OBJETIVO DEL EJERCICIO: Convierte en una lista breve el párrafo del texto del ejercicio que empieza con «Y el resultado de este último». Conserva sus datos principales.

Y el resultado de este último son brochazos de un siglo XXI en el que todo apesta porque la precariedad está por todas partes, y también la falta de ambición —¿quién puede ser ambicioso cuando está claro que no hay futuro?—, el desempleo, la pobreza, las drogas y el sexo como divertimento y a veces también como arma arrojadiza, y en el que lo que se siente, se siente lejos, porque nada te afecta lo suficiente cuando no tienes ni esperas nada. Que el personaje que canalice todo eso sea una bruja no cae tampoco en saco roto. Si toda ficción sobre brujas ha sido siempre una buena manera de medir el grado de liberación de la mujer, en este caso ocurre el milagro de que el sexo deje de importar y lo que golpee sea la destrucción de un personaje arquetípico relacionado de una forma u otra con la creación de un mundo propio al margen del mundo. Así, Megg puede ser vista como el epítome de la libertad destruida, porque ¿acaso ha existido antes una bruja deprimida? ¿Alguien que, pudiéndolo todo, lo aborrezca todo? No, porque nada ha sido como esperábamos, y si Pott cree que puede ser mejor y Pendleton más divertido, está claro que para Hanselmann solo puede empeorar.

EXTRACTOS DE REGISTROS:
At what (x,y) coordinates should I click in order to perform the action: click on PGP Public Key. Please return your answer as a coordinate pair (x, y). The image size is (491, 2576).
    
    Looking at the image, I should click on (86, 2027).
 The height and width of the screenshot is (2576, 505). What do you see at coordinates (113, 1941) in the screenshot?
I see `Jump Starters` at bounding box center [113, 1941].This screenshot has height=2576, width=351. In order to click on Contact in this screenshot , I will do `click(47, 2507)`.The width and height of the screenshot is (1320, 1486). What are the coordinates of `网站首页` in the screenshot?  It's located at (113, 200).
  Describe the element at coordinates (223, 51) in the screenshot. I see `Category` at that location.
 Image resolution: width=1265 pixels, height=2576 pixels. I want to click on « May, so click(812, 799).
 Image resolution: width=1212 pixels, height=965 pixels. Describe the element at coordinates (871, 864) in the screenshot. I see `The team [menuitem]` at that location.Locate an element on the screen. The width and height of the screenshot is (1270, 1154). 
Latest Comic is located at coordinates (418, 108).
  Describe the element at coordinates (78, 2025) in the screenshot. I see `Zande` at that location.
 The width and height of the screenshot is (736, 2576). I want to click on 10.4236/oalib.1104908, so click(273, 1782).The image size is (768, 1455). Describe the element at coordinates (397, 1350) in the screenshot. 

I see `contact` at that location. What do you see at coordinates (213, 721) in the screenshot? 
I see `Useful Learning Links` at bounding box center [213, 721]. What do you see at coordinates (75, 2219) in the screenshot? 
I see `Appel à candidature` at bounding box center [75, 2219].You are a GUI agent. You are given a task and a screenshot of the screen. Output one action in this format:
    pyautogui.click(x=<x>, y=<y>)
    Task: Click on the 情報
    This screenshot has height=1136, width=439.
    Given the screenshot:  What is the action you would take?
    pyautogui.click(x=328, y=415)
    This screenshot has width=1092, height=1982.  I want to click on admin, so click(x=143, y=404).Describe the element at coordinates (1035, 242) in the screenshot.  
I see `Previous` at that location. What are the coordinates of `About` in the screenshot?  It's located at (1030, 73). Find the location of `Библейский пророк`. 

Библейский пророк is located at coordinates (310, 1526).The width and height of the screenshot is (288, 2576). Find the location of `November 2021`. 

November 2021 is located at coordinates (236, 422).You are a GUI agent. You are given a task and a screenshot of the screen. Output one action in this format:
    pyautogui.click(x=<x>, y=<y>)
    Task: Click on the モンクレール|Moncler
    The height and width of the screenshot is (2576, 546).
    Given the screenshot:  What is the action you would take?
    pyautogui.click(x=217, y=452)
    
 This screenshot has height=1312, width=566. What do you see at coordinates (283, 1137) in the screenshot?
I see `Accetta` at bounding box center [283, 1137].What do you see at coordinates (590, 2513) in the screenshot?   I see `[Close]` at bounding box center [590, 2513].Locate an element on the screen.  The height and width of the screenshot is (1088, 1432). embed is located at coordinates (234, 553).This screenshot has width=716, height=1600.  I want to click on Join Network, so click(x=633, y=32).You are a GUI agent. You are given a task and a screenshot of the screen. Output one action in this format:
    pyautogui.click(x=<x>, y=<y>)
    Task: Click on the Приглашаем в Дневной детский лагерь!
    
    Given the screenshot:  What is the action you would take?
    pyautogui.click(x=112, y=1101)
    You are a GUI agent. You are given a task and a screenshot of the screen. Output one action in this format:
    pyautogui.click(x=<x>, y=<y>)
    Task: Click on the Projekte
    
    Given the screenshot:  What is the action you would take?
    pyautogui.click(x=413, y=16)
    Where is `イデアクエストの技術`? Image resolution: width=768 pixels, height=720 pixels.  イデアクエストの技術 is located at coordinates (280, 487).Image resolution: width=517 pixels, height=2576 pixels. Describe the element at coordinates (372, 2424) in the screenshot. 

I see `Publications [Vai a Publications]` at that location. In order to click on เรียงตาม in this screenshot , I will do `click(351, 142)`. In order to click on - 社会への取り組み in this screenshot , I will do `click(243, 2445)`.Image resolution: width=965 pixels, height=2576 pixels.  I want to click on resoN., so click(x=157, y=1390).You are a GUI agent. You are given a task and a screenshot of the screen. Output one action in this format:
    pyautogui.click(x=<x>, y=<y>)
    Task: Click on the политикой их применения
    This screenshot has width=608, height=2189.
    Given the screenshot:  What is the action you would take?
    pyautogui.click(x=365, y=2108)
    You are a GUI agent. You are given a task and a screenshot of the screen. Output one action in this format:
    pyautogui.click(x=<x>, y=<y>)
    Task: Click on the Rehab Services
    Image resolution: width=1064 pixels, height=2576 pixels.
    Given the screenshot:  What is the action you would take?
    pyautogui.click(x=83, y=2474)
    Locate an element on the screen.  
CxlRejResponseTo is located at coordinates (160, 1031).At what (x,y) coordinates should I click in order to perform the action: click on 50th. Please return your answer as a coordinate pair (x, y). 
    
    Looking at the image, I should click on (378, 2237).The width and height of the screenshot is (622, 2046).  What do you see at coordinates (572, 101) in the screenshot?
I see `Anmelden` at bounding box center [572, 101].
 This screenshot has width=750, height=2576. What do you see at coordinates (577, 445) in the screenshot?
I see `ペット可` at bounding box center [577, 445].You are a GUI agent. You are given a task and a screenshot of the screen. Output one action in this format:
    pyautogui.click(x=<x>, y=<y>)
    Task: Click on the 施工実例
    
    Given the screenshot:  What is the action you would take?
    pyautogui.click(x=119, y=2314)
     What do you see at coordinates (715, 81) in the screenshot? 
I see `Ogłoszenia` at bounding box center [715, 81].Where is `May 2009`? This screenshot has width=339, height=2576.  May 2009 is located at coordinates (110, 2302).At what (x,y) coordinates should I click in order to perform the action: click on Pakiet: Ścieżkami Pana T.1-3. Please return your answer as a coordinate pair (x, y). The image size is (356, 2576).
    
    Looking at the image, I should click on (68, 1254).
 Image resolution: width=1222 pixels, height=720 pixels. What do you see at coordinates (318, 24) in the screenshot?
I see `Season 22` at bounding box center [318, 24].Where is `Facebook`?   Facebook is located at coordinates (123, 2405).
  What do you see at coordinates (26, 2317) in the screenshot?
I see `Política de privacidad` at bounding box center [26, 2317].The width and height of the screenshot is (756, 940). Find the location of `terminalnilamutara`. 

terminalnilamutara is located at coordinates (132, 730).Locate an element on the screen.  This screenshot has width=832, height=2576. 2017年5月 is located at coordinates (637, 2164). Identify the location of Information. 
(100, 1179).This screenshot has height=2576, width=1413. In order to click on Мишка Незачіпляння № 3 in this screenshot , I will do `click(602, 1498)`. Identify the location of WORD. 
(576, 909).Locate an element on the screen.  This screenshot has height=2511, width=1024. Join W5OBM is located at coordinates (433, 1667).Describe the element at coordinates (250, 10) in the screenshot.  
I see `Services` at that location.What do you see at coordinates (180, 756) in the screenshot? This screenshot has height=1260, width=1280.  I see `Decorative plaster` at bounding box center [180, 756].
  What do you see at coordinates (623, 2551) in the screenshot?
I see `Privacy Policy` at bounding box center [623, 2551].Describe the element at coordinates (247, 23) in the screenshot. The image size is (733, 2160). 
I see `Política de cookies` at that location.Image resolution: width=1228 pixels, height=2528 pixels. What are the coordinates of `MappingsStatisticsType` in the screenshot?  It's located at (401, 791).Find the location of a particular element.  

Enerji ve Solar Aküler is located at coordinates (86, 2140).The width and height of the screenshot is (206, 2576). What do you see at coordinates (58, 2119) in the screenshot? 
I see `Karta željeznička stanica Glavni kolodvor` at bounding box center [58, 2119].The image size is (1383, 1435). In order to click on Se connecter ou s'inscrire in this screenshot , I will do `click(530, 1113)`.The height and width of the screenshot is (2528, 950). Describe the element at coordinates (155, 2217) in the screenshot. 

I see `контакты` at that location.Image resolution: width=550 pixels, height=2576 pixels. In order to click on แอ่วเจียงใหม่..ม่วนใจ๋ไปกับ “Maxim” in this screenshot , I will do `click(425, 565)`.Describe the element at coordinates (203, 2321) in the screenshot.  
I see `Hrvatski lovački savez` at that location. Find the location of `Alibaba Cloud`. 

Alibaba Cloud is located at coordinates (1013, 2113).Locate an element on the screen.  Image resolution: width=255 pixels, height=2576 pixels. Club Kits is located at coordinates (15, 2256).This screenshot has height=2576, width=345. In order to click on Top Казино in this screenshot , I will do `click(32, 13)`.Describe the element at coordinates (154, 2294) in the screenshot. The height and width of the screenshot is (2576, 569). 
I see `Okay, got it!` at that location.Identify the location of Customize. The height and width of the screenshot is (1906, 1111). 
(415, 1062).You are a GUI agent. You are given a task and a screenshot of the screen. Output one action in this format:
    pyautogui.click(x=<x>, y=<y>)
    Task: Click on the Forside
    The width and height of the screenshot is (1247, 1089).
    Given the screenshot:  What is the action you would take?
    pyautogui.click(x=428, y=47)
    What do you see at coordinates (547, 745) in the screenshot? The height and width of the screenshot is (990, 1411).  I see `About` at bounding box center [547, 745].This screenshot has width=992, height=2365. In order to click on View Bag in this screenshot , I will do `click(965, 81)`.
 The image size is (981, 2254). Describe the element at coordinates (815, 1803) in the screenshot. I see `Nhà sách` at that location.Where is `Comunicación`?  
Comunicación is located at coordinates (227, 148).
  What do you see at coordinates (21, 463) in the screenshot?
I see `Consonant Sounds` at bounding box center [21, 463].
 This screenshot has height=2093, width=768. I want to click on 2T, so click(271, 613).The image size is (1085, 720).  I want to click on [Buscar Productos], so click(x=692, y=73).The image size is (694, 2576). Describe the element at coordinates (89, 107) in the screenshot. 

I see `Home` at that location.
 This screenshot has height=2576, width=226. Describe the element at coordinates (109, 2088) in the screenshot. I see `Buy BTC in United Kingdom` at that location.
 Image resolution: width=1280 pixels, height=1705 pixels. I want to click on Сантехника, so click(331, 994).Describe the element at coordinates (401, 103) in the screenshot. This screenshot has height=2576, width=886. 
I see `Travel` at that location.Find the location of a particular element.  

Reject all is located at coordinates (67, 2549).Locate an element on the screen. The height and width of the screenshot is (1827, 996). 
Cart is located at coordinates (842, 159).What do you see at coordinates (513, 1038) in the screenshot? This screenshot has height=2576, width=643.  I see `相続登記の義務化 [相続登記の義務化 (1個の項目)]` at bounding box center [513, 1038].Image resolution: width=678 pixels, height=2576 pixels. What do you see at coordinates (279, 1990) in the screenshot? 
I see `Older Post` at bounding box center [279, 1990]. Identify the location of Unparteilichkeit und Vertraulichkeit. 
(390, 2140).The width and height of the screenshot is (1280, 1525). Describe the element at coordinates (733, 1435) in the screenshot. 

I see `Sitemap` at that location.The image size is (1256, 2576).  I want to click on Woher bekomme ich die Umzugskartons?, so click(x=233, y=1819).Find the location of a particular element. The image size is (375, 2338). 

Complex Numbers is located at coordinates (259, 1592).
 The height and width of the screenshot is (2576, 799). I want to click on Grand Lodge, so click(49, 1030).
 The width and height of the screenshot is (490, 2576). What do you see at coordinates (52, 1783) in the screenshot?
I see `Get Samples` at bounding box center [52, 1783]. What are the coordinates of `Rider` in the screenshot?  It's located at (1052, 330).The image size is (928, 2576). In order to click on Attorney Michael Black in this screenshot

RESPUESTA:
- Retrata un siglo XXI en el que todo apesta por la precariedad generalizada, la falta de ambición ante un futuro inexistente, el desempleo, la pobreza, las drogas y el sexo como divertimento y a veces como arma arrojadiza.
- Lo que se siente, se siente lejos, porque nada afecta lo suficiente cuando no se tiene ni se espera nada.
- Que sea una bruja quien canaliza todo eso no cae en saco roto.
- La ficción sobre brujas siempre ha medido el grado de liberación de la mujer. Aquí el sexo deja de importar y lo que golpea es la destrucción de un personaje arquetípico ligado a la creación de un mundo propio al margen del mundo.
- Megg puede verse como el epítome de la libertad destruida: una bruja deprimida que, pudiéndolo todo, lo aborrece todo, algo que no había existido antes.
- Nada ha sido como se esperaba. Pott cree que puede ser mejor y Pendleton más divertido, pero para Hanselmann solo puede empeorar.